ACTIVITY |
Could you write out the passage below on adapting to disability word for word, starting at "There is also" and ending at "in their experience."?

TEXT UNDER STUDY START

There is also the community. You meet new people, many that you'd have never met otherwise. Gain a new perspective on things. You might discover new hobbies or sports. Maybe you learn a new culture. A new language, if you become Deaf. Some people even find religion, spirituality, or some other deeper meaning in their experience.
As time passes, you get used to some of the bad things from the previous paragraph, you learn how to work around the others, and you simply keep living with the ones that still piss you off. There might not be a time when a cervical spine injury stops causing you physical pain, but there might be a time when you manage your opioids as just another part of your day before picking up your son from school.
The key is to find balance. We don't need "pushing through chronic pain" to show that it's not that bad, we need a community that will help and be there when the chronic pain is, in fact, too bad to deal with. Does it suck that maybe you won't be able to go out because you have to stay in bed -- yes. It literally just does. But maybe your friends love you, and will come hang out with you rather than leaving you alone.
Similarly, it does suck if your entire life was soccer and you lose your leg. You first go through shock. Then the 5 stages of grief, in a randomized order, like three to ten times. It's all meaningless and over and all that. But human beings generally try to find solutions and adapt, grieving forever is not exactly helpful. So maybe you try to go back to playing, but on crutches. It either does or doesn't work. Maybe your prosthetist gives you a flyer from a local amputee soccer team that's looking for players. Will it be the same -- no. It could be worse, just too different, or it could be better, because you are now around people who you know for a fact understand you. And if it doesn't work out? You try other stuff. Maybe you end up playing water polo, because it's the one sport where you feel "like before". Or get into video games about sports, or start doing videos about soccer and talk about it with others online. Maybe you never fully find your "thing", and just hop from hyperfixation to hyperfixation looking for what hits right, ending up exposed to hobbies you never even considered doing before. At least you're no longer just playing a stage of grief slot machine.

TEXT UNDER STUDY END
SOURCE INFORMATION START

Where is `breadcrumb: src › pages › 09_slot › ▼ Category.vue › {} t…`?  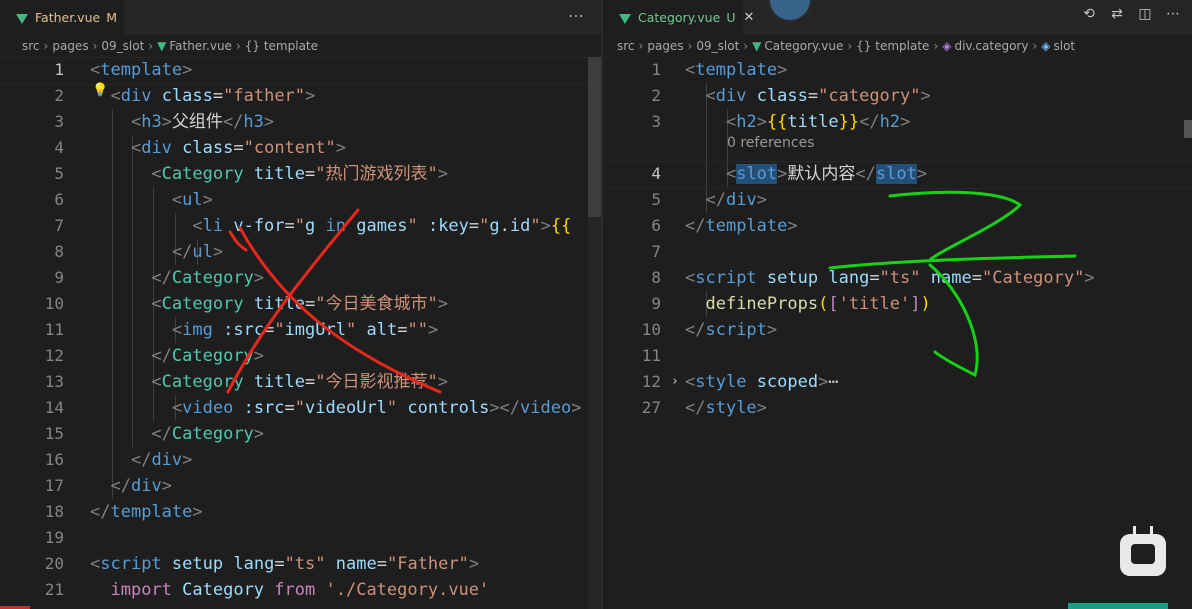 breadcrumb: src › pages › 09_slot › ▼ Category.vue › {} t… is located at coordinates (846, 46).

SOURCE INFORMATION END
SOURCE INFORMATION START

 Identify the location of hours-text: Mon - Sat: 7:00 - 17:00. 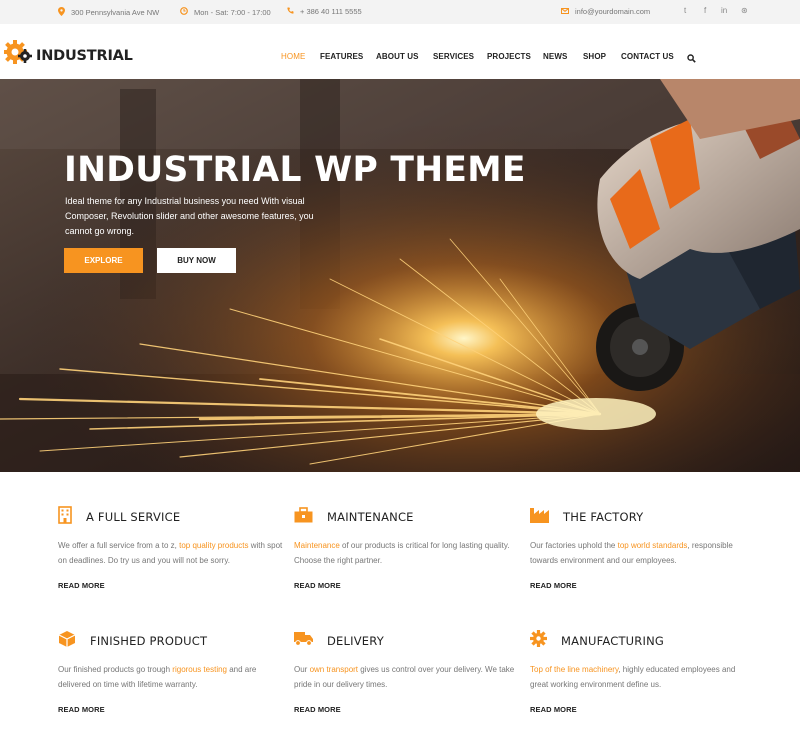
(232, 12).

SOURCE INFORMATION END

RESULT |
There is also the community. You meet new people, many that you'd have never met otherwise. Gain a new perspective on things. You might discover new hobbies or sports. Maybe you learn a new culture. A new language, if you become Deaf. Some people even find religion, spirituality, or some other deeper meaning in their experience.